I know that in many Christian homes the sending of Christmas cards is an activity fraught with uncertainty and guilt: Should we buy separate religious and secular cards? What about the hybrid cards, with secular graphics but a religious message? (The picture to the right, by the way, illustrates one of our trifecta of card designs for this year, carefully chosen for each recipient based upon his or her anticipated reaction.) Am I "ashamed of the Gospel of Christ" if I don't send an explicitly Christian Christmas card?
Well, this year Fellow Traveler and I, as guests in our children's home, got to see firsthand the reaction of non-churchgoing, non-religious individuals to the reception of such cards.
Some background: The Kids are getting heavy pressure from Son #2's biological father and his partner to have our grandchild baptized -- preferably in a Roman Catholic church, although I understand that Grandpa, without consulting me, offered my services for a marginally acceptable substitute baptism. (I told Daughter-in-Law that I both understood and appreciated her viewpoint that making religious vows that she and Son #2 have no intention of keeping in regard to their child's religious upbringing is not living with integrity.) So religion has become a newly prickly issue.
Then, to make matters worse, The Kids received a stealth-Christian Christmas card from maternal Grandpa -- someone who has no discernable religious affiliation, whose bad behavior has estranged him from his children for some time -- featuring a quaint English village illustration, with a non-sequitur Bible verse tucked inside.

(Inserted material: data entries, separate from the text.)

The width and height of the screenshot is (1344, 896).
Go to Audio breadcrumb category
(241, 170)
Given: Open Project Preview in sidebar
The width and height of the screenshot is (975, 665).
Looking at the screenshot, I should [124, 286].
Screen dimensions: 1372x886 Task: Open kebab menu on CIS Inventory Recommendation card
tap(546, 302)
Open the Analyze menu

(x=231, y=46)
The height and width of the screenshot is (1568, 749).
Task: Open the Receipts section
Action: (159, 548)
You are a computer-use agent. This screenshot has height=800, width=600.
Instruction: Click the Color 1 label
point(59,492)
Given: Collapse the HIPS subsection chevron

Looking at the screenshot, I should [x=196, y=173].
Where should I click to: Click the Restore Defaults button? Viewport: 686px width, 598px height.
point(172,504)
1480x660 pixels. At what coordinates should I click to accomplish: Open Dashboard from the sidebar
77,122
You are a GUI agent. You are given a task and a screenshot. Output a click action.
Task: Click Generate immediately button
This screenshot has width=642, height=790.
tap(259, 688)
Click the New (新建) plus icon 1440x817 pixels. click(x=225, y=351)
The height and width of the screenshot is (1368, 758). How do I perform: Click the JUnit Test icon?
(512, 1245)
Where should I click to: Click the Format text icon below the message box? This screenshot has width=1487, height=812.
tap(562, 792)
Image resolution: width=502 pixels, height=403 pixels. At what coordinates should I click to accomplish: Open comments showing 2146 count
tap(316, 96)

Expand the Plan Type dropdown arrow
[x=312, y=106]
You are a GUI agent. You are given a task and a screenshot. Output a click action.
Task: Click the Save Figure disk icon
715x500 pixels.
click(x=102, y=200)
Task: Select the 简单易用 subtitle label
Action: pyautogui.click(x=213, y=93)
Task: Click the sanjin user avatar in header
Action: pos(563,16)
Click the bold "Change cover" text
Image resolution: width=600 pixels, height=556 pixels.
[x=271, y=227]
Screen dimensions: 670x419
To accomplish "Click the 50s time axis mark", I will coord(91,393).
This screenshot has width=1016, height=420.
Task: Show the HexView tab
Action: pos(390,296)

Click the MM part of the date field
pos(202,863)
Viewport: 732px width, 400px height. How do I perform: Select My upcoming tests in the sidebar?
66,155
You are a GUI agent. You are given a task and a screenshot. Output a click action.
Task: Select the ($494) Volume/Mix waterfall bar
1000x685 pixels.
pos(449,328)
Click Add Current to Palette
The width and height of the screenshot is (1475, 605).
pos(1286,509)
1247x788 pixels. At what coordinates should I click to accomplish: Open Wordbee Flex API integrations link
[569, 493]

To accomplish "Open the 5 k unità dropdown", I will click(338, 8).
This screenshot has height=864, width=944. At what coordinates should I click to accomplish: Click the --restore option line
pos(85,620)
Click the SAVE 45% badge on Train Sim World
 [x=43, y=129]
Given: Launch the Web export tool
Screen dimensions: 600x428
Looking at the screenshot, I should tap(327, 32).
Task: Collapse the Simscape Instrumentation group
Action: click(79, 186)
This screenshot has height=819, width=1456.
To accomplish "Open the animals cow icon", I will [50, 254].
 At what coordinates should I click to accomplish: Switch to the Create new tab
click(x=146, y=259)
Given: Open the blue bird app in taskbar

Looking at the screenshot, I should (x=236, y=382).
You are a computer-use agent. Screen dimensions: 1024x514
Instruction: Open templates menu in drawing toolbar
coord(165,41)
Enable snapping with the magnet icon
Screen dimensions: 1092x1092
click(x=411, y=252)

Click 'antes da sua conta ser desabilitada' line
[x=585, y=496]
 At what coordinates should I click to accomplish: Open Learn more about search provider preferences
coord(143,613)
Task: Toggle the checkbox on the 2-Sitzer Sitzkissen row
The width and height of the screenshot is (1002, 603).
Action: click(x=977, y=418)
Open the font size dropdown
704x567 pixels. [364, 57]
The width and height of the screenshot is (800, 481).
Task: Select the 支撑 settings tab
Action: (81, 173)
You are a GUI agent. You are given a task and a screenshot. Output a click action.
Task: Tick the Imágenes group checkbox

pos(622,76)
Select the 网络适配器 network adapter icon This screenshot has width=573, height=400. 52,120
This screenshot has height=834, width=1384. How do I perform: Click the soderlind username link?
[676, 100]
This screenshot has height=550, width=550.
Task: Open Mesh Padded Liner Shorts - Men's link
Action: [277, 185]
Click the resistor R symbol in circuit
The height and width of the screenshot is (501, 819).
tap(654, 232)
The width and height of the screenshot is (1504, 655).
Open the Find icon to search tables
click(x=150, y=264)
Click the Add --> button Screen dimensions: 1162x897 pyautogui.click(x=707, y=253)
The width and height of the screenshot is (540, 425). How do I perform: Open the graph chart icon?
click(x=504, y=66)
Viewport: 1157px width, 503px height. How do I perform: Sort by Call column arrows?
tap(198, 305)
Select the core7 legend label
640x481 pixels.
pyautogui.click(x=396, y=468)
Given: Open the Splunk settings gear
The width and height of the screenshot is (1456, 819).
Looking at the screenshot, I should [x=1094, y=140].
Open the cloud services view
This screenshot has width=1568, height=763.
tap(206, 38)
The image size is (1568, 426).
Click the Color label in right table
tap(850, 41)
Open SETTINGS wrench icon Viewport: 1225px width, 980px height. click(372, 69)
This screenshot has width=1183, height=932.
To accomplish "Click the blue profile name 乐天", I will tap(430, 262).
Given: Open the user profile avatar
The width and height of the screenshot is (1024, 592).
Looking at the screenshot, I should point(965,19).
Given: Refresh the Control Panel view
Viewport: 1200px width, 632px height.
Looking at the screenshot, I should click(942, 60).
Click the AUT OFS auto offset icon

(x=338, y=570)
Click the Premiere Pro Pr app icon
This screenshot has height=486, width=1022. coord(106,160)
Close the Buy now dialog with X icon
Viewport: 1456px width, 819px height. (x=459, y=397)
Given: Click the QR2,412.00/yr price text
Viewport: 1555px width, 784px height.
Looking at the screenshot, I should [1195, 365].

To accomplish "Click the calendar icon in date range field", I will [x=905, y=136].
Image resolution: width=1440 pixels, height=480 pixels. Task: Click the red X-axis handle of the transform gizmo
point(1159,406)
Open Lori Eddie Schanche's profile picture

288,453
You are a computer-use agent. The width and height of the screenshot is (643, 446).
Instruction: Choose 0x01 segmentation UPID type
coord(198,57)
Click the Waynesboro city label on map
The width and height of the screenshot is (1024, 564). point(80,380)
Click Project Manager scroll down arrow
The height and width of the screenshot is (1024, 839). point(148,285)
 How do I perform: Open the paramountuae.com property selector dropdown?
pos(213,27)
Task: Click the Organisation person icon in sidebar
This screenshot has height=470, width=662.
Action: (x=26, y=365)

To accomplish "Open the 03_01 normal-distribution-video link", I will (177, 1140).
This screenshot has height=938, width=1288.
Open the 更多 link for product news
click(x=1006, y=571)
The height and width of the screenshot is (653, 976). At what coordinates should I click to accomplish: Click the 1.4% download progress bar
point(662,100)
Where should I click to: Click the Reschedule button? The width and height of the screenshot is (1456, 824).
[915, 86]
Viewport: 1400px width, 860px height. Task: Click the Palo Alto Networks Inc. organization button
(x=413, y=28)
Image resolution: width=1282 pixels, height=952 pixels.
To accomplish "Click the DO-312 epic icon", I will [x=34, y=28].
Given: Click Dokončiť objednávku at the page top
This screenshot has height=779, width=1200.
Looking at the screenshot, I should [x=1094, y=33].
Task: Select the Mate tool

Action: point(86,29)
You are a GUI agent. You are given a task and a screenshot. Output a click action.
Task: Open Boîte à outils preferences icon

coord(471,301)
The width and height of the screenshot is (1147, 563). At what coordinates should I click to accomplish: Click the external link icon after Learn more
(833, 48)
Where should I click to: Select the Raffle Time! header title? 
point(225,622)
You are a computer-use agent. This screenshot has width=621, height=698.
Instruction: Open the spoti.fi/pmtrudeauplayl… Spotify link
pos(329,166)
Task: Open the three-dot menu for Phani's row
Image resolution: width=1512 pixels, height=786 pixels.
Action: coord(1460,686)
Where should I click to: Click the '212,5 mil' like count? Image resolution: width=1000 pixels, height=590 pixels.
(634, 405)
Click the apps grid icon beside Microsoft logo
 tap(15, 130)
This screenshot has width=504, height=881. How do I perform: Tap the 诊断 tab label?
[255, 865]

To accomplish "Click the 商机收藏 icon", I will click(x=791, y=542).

With this subtext in mind...let's just say that the reaction was not pretty. "What the hell?..." I think was the common response of both kids to Maternal Grandpa's stealth CHRISTmas card.
- Christmas cards that look religion-neutral but have Christian stuff written in them are interpreted as being pushy and proselytizing in an especially creepy way.
- Both overtly and covertly religious cards, if sent by schmucks, are subject to particular scorn and ridicule. If you don't live it, then don't try to promote it.
- An alternative interpretation of a religious card sent by a family member to another family member known to be non-religious: They must have pulled this one out of the bottom of the drawer. If they really knew or cared about us, they'd know we wouldn't appreciate this.
Even though Fellow Traveler and I were not on the receiving end of this sentiment (we are not dumb enough to provoke our children to anger by sending them potentially objectionable holiday cards)...I for one still felt like I was taking one for the team listening to this excorciation of Christmas-card stupidity.
Why are Christians so pushy? Why do we think that some non-believer is going to have a metanoia moment reading a context-free Bible verse cut-and-pasted into a cheesy Christmas card? What are we proving, and to whom? Do we have a fantasy that God, working on the heavenly Excel spreadsheets, is saying, "Ah -- LutheranChik took a defensive stand in the War on Christmas by quoting the Gospel of Luke in her Christmas cards! Well done, good and faithful servant!"? Oh, please.
So Fellow Traveler and I will be, for the foreseeable future, maintaining our custom of multiple card designs for our multiplicity of friends, and hope that, for people who have issues with organized religion, what we do all year long says more about our faith than what Christmas card we send.